== Supplied material ==

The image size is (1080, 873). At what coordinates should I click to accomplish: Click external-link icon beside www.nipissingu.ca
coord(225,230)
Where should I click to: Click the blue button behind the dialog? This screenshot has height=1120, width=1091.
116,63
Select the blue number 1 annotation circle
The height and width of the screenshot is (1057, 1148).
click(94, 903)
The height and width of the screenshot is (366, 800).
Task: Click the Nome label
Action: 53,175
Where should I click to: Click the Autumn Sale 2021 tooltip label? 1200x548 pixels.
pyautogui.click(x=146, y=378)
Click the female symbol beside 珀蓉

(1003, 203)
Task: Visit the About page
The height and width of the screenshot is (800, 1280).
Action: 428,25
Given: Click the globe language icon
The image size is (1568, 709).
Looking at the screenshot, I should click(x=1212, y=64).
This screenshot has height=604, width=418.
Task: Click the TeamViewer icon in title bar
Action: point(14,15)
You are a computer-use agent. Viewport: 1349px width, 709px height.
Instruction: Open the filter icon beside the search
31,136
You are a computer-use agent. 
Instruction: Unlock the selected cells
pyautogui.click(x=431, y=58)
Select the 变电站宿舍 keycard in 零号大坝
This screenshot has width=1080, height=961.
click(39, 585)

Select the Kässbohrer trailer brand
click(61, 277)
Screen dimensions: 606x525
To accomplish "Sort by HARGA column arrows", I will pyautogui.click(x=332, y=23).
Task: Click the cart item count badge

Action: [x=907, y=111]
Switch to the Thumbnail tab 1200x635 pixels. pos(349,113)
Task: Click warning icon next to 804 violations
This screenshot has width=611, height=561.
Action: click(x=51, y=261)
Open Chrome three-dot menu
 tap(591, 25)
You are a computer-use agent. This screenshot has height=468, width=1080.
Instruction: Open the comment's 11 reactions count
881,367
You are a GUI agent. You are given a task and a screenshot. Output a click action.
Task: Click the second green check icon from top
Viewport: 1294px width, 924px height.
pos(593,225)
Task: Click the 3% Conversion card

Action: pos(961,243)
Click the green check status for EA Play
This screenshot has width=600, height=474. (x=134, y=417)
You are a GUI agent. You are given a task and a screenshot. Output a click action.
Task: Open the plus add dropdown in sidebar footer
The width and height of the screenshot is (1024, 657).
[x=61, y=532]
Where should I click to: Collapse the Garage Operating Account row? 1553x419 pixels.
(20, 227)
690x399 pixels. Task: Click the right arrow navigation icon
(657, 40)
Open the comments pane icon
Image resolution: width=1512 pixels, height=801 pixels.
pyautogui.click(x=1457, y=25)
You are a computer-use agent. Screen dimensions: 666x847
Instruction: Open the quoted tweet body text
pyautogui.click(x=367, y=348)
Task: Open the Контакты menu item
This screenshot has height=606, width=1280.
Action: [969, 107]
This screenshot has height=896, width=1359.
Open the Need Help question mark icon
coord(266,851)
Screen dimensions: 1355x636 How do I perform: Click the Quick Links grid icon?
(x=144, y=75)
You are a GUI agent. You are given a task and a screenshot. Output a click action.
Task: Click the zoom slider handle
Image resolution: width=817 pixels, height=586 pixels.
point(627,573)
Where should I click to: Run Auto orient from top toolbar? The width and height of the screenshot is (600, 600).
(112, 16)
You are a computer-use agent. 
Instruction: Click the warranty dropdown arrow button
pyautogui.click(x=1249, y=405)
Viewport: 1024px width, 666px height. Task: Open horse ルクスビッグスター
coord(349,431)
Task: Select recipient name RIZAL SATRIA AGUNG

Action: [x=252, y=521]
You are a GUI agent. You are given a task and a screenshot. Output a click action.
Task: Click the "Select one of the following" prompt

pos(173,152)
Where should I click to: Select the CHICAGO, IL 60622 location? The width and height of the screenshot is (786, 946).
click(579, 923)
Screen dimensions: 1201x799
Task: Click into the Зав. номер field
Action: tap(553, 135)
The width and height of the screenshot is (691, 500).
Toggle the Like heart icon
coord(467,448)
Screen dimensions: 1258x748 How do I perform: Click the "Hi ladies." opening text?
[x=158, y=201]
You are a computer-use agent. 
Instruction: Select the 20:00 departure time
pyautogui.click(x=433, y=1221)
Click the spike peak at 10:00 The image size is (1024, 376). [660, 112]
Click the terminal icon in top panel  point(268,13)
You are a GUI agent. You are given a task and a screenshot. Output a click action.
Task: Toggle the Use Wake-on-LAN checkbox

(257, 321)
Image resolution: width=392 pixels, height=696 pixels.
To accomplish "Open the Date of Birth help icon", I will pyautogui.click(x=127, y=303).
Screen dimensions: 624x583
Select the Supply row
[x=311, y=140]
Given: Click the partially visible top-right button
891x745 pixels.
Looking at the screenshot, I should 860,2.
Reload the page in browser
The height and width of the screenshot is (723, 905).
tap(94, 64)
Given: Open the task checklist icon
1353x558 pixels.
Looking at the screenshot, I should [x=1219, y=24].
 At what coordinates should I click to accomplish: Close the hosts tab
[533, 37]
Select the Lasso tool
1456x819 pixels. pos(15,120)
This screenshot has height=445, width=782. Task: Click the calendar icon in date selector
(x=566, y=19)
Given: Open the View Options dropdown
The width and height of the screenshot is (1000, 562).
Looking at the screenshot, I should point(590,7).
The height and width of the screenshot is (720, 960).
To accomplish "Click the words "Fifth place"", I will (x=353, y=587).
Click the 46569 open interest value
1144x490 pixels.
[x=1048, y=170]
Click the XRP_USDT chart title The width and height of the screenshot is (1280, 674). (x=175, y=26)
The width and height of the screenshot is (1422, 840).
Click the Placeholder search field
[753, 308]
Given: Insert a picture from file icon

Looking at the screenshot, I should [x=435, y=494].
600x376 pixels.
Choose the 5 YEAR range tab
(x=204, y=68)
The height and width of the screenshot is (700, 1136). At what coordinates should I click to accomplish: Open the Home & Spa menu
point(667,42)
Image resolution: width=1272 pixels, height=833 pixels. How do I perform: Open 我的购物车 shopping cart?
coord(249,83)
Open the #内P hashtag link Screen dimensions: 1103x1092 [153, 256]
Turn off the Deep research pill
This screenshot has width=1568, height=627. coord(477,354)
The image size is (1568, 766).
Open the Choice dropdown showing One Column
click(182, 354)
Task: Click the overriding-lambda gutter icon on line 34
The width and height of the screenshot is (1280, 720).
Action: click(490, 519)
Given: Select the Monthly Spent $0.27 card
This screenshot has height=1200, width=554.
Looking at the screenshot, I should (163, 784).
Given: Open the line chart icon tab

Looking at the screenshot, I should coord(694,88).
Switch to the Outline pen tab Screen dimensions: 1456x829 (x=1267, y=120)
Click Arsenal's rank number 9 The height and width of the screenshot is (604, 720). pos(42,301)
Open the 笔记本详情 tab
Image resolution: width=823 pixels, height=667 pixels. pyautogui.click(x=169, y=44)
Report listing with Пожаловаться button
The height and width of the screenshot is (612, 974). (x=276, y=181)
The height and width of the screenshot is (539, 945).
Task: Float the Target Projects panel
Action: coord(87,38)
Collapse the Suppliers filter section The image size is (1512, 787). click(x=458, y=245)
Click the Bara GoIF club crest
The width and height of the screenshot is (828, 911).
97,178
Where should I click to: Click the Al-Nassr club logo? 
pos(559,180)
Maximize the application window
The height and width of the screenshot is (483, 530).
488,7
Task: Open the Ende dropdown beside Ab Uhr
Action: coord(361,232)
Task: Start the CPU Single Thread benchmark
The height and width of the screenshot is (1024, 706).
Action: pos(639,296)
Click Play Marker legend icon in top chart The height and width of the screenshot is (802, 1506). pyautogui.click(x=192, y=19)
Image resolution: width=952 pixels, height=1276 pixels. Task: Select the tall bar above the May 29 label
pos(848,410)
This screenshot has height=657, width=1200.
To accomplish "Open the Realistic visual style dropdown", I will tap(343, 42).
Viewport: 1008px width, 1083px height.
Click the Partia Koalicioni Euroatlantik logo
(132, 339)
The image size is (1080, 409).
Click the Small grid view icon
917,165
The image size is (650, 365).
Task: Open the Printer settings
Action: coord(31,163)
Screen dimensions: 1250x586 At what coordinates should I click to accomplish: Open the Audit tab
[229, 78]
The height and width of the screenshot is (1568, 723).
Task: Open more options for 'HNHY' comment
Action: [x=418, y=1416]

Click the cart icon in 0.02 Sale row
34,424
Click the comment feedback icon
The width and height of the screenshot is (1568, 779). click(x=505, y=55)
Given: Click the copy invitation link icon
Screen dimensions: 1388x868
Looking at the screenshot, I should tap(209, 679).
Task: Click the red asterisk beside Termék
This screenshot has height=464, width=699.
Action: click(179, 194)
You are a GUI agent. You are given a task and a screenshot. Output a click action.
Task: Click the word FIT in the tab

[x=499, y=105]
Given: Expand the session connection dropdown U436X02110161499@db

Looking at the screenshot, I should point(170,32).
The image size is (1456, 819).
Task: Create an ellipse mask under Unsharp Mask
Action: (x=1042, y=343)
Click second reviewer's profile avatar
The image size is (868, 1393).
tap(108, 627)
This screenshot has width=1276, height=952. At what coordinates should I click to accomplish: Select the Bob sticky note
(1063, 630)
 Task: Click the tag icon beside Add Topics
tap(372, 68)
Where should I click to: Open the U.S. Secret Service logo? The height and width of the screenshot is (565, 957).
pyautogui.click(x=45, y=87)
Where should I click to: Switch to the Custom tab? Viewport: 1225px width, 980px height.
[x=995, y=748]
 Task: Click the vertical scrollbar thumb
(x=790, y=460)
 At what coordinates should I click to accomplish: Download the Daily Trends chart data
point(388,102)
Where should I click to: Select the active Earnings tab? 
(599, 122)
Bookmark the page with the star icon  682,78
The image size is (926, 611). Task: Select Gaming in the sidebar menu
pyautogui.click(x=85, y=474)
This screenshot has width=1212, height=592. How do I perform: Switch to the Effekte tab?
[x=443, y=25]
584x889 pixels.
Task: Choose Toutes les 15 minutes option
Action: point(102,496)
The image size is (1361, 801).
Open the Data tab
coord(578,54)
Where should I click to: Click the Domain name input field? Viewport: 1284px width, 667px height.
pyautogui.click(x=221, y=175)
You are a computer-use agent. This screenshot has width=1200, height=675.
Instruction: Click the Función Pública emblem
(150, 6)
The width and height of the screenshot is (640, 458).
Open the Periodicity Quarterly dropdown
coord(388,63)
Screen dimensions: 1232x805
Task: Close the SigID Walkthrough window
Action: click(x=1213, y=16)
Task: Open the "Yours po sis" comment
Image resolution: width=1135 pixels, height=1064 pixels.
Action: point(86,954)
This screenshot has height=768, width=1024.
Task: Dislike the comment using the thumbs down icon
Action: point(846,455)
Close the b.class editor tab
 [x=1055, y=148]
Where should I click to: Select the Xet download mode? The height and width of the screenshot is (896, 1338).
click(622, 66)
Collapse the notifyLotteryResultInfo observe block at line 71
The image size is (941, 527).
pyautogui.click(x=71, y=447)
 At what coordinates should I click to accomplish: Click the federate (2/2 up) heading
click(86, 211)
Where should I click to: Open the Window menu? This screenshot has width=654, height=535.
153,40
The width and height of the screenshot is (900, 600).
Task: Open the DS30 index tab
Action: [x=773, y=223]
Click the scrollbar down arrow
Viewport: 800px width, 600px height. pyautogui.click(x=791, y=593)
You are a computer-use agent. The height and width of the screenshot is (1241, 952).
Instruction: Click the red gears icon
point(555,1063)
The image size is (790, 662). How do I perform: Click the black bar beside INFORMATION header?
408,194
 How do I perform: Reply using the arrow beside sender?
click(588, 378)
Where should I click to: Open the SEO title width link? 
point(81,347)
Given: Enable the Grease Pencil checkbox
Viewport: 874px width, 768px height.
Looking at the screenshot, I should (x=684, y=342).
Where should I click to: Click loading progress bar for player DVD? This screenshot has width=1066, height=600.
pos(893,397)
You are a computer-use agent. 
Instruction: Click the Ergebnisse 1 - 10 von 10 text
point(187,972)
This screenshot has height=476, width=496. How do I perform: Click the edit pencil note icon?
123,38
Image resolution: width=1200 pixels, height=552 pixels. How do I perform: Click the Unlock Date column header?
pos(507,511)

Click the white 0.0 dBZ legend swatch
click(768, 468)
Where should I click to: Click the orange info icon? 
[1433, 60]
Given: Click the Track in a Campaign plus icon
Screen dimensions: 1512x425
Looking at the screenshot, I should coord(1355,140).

===

Goal of the exercise: Copy exactly the lines above, starting at the opening line and finishing at the line in which "Task: Click warning" occurs.

Task solution:
The image size is (1080, 873). At what coordinates should I click to accomplish: Click external-link icon beside www.nipissingu.ca
coord(225,230)
Where should I click to: Click the blue button behind the dialog? This screenshot has height=1120, width=1091.
116,63
Select the blue number 1 annotation circle
The height and width of the screenshot is (1057, 1148).
click(94, 903)
The height and width of the screenshot is (366, 800).
Task: Click the Nome label
Action: 53,175
Where should I click to: Click the Autumn Sale 2021 tooltip label? 1200x548 pixels.
pyautogui.click(x=146, y=378)
Click the female symbol beside 珀蓉

(1003, 203)
Task: Visit the About page
The height and width of the screenshot is (800, 1280).
Action: 428,25
Given: Click the globe language icon
The image size is (1568, 709).
Looking at the screenshot, I should click(x=1212, y=64).
This screenshot has height=604, width=418.
Task: Click the TeamViewer icon in title bar
Action: point(14,15)
You are a computer-use agent. Viewport: 1349px width, 709px height.
Instruction: Open the filter icon beside the search
31,136
You are a computer-use agent. 
Instruction: Unlock the selected cells
pyautogui.click(x=431, y=58)
Select the 变电站宿舍 keycard in 零号大坝
This screenshot has width=1080, height=961.
click(39, 585)

Select the Kässbohrer trailer brand
click(61, 277)
Screen dimensions: 606x525
To accomplish "Sort by HARGA column arrows", I will pyautogui.click(x=332, y=23).
Task: Click the cart item count badge

Action: [x=907, y=111]
Switch to the Thumbnail tab 1200x635 pixels. pos(349,113)
Task: Click warning icon next to 804 violations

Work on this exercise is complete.